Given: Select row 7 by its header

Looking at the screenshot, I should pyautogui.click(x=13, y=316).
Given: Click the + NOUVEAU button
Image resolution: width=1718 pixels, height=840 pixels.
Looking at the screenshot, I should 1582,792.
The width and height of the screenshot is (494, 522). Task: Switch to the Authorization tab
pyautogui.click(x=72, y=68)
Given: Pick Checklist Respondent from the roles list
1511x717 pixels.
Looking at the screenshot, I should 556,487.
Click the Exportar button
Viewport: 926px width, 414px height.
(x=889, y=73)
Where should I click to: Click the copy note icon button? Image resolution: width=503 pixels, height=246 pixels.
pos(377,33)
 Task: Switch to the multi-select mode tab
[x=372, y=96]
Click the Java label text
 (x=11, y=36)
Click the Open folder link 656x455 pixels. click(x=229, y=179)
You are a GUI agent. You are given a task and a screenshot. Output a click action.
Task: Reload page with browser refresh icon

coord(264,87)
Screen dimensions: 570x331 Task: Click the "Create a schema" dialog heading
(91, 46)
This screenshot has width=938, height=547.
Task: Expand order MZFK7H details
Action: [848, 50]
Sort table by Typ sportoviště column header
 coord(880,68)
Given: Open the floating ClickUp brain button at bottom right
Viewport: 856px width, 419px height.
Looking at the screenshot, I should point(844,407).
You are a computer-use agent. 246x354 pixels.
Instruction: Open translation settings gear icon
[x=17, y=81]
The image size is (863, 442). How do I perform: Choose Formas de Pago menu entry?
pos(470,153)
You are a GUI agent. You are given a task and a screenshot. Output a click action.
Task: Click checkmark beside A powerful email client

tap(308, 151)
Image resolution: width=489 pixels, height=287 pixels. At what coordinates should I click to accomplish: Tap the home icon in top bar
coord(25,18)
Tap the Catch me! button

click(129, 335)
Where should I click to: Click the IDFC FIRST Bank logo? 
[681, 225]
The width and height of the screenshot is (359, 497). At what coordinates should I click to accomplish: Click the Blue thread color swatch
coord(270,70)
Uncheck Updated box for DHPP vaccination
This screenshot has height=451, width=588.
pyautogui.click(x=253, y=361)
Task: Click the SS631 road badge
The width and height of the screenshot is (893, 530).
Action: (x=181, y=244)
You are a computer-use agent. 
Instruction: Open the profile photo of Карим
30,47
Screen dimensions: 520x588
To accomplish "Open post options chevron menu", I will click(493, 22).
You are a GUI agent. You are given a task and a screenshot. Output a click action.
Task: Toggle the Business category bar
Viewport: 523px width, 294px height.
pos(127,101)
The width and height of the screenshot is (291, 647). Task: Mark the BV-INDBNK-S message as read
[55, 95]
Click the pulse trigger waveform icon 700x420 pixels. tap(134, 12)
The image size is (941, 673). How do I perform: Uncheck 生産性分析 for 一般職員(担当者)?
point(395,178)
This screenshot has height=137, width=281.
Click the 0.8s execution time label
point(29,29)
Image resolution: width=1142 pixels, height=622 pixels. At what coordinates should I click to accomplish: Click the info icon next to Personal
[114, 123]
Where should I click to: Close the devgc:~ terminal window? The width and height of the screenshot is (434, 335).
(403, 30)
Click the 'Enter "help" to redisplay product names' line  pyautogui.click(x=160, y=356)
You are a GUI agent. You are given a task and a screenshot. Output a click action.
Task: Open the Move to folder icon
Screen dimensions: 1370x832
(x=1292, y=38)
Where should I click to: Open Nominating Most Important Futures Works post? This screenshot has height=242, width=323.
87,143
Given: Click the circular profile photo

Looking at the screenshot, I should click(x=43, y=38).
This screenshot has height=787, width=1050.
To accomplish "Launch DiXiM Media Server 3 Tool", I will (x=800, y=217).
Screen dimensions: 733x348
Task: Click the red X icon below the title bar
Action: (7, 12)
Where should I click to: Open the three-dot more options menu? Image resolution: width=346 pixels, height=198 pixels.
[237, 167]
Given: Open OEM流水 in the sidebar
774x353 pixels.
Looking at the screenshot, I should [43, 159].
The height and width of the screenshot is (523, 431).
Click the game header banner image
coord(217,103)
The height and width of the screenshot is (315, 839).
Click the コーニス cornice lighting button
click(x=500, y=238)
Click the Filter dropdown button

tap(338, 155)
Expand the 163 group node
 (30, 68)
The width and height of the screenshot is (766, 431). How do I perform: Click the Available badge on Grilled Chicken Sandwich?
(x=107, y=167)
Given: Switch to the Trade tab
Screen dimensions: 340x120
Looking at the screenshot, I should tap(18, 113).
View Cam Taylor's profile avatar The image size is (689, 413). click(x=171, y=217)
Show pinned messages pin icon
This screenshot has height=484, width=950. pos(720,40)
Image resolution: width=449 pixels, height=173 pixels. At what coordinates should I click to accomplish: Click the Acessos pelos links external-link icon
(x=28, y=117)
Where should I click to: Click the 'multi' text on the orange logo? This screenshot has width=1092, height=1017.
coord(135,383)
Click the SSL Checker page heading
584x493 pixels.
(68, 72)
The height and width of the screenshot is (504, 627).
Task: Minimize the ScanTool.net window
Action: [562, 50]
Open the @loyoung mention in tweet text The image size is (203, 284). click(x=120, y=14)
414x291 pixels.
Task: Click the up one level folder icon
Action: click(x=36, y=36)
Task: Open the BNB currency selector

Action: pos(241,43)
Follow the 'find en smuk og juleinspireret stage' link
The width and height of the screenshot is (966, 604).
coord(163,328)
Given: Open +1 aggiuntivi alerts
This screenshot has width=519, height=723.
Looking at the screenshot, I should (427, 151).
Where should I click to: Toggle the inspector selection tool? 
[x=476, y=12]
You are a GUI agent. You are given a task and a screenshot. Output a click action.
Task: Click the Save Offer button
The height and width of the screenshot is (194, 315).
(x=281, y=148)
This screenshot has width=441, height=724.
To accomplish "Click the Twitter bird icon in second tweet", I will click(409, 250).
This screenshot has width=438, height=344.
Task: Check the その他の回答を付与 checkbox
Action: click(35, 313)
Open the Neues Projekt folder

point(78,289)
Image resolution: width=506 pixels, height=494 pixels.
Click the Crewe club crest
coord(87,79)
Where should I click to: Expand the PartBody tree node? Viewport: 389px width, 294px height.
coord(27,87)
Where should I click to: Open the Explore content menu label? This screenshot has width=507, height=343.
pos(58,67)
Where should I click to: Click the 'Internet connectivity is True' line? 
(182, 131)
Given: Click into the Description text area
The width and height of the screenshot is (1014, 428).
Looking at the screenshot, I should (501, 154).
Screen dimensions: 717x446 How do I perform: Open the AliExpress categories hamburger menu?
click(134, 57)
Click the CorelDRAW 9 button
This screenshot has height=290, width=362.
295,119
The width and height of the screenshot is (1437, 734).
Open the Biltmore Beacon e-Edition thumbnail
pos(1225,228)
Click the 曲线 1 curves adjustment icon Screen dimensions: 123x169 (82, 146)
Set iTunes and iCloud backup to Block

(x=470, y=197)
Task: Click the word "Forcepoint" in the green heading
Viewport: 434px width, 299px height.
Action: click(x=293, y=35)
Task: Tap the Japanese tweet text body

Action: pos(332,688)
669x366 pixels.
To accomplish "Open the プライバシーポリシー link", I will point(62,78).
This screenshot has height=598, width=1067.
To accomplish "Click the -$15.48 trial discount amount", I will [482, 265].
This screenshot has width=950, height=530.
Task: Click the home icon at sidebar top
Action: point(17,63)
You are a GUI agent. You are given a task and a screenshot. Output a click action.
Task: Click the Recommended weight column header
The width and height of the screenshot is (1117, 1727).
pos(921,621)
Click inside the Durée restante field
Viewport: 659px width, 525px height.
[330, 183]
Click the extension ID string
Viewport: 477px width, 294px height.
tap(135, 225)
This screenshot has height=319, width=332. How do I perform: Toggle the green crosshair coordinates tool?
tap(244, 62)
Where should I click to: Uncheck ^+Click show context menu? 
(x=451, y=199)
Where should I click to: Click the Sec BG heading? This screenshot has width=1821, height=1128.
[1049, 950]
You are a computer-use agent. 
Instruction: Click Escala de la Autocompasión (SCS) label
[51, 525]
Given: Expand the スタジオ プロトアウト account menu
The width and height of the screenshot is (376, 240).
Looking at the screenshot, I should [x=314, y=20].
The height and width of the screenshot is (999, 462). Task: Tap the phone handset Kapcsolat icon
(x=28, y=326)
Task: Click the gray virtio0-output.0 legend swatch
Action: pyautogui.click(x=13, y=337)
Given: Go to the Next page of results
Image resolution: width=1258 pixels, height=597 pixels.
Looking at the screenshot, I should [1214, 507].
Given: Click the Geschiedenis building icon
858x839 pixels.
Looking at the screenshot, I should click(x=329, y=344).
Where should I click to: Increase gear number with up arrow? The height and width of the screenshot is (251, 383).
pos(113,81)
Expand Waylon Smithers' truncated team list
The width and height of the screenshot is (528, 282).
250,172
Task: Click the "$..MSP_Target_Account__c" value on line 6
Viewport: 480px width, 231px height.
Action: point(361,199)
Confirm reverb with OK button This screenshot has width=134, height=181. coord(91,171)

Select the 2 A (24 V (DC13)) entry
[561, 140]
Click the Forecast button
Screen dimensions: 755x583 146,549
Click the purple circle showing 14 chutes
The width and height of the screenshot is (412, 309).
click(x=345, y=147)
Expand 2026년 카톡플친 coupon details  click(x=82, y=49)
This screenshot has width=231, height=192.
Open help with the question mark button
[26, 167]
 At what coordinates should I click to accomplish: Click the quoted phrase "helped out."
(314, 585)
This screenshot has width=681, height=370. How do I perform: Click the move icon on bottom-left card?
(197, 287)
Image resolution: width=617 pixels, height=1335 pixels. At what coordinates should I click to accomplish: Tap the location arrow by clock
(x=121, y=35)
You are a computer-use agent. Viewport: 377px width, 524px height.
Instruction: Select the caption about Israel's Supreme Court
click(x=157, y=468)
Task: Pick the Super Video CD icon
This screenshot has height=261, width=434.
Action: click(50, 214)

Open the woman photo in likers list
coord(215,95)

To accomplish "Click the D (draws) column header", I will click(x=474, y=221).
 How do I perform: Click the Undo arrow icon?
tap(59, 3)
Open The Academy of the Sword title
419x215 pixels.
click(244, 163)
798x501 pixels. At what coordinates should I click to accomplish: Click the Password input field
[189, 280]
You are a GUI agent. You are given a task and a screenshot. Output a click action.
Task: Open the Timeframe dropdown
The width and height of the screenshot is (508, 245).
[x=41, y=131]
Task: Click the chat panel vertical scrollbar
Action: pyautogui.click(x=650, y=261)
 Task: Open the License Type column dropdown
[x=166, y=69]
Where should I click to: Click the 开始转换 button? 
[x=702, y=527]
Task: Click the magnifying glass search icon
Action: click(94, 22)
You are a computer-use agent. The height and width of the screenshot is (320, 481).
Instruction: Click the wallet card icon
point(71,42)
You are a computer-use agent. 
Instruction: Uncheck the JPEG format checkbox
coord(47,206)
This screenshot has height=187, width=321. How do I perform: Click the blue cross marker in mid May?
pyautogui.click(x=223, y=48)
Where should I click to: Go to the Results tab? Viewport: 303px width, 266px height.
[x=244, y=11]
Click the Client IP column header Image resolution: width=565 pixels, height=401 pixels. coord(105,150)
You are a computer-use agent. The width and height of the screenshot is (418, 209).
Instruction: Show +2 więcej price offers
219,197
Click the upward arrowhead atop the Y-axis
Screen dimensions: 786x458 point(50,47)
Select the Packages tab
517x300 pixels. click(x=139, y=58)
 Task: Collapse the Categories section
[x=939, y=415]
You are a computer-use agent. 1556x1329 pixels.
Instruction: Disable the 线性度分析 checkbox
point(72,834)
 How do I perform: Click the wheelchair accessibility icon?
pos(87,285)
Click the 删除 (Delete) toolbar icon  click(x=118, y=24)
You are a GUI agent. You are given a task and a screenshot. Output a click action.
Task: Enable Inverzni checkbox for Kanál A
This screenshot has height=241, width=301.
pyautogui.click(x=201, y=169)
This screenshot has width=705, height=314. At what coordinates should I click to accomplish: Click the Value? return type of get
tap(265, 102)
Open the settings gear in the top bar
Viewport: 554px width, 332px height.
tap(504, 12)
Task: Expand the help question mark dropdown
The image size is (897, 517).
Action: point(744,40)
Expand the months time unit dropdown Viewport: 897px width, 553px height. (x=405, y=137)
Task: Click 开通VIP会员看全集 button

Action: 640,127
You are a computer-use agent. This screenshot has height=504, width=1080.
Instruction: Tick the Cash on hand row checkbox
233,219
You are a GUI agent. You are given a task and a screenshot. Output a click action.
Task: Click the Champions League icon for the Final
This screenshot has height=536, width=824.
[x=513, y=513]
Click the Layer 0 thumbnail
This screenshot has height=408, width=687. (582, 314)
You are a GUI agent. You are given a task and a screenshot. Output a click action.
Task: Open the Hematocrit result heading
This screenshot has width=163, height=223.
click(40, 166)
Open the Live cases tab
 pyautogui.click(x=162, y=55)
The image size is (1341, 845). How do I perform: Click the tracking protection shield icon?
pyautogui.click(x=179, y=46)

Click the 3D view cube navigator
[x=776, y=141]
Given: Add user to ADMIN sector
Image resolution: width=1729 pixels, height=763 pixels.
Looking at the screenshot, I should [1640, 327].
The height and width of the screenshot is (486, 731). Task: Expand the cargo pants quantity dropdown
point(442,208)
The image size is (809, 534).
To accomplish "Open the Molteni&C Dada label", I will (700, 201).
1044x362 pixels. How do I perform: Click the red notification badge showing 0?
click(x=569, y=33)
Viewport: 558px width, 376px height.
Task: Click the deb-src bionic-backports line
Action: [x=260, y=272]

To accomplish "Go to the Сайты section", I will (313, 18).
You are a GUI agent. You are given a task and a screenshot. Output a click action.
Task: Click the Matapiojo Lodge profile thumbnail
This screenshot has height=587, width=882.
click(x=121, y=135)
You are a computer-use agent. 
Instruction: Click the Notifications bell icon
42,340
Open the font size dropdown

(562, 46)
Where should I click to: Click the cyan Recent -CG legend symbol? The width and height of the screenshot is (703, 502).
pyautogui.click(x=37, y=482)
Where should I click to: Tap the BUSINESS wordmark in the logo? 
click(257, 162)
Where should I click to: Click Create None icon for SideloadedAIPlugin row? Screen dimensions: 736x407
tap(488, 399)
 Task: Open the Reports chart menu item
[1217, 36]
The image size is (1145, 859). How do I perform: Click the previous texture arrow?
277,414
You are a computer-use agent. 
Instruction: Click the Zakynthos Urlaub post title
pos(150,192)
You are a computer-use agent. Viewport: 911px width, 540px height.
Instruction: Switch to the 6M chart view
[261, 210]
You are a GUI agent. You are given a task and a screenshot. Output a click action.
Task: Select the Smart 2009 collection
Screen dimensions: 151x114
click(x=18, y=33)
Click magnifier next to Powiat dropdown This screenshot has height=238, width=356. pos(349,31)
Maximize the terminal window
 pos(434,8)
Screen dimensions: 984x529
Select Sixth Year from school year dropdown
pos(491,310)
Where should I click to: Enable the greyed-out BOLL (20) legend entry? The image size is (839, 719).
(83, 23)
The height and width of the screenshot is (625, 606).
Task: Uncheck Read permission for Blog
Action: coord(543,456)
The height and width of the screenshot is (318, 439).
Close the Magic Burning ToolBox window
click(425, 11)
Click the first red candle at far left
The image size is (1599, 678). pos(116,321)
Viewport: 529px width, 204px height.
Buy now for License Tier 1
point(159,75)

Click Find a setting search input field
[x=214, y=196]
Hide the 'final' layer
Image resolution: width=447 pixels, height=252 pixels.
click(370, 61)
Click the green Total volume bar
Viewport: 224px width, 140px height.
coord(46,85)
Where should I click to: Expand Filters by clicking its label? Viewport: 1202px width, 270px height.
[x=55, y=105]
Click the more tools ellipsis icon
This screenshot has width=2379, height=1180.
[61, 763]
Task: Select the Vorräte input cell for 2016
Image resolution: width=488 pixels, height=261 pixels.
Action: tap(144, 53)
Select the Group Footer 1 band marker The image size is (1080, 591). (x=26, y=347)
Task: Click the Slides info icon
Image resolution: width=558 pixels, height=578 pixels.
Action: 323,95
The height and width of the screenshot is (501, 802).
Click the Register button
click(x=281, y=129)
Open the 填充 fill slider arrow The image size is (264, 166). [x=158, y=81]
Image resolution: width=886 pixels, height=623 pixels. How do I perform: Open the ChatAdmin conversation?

WHAT IS NEEDED:
What lines above contain the word "Pick"? Return each such line.

RESPONSE AREA:
Given: Pick Checklist Respondent from the roles list
Task: Pick the Super Video CD icon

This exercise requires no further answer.